* _PROBLEM TO SOLVE_
Below are the records. Reproduce exactly the lines from the one containing "Task: Open the Filters menu" through the final line, and omit any pictures.

* _DATA EXTRACT_
▼
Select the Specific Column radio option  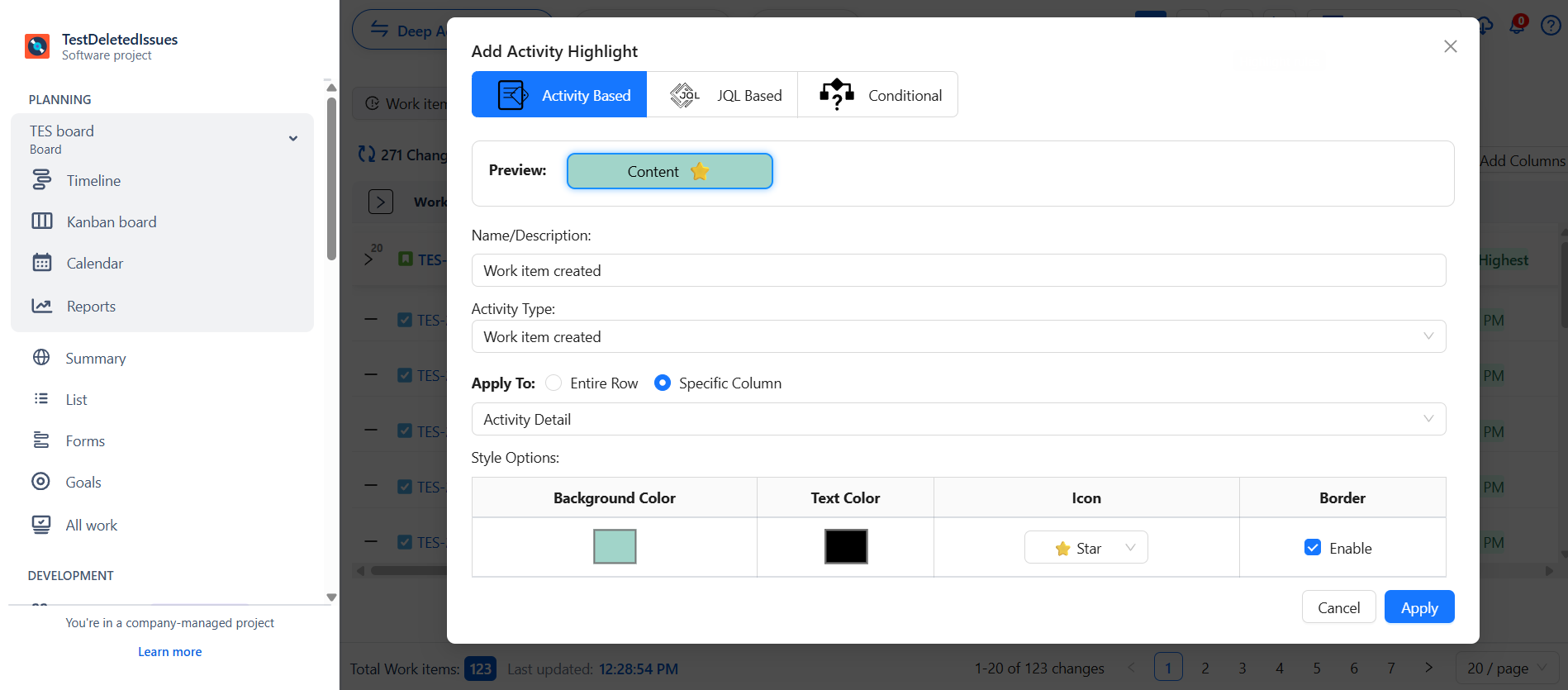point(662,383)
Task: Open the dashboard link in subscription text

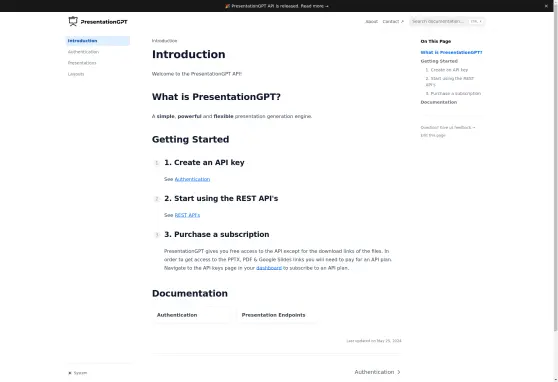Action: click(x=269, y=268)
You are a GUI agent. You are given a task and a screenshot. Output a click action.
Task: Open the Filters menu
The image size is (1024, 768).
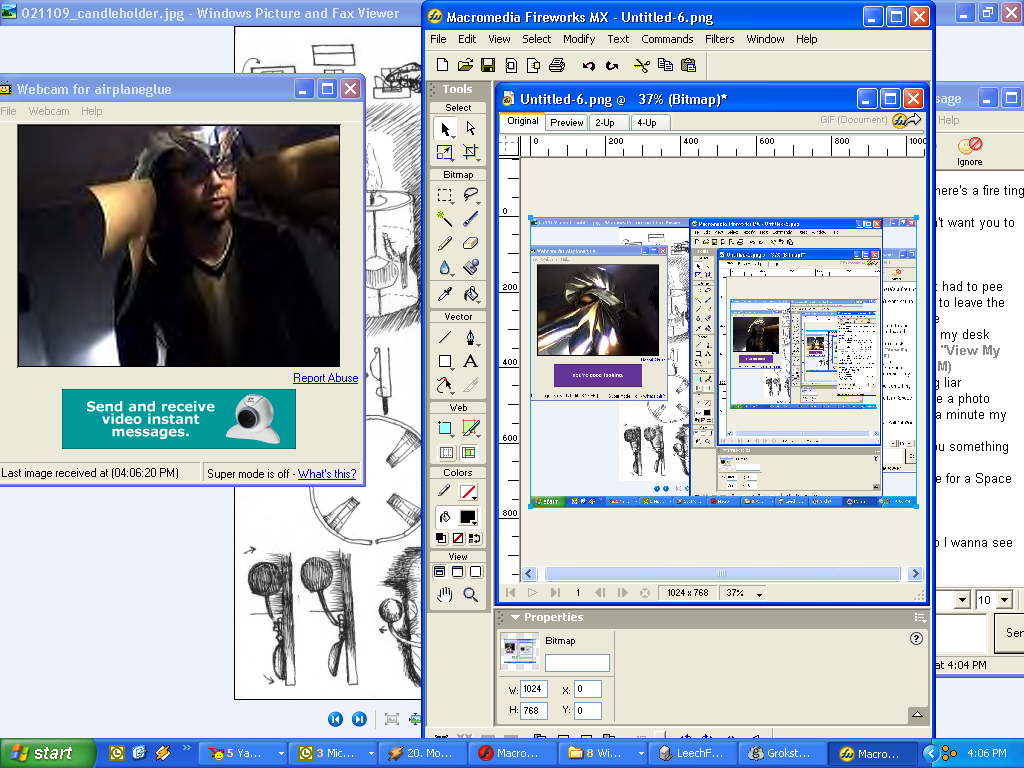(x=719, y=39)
▲
* _TASK SOLUTION_
Task: Open the Filters menu
The image size is (1024, 768).
(x=719, y=39)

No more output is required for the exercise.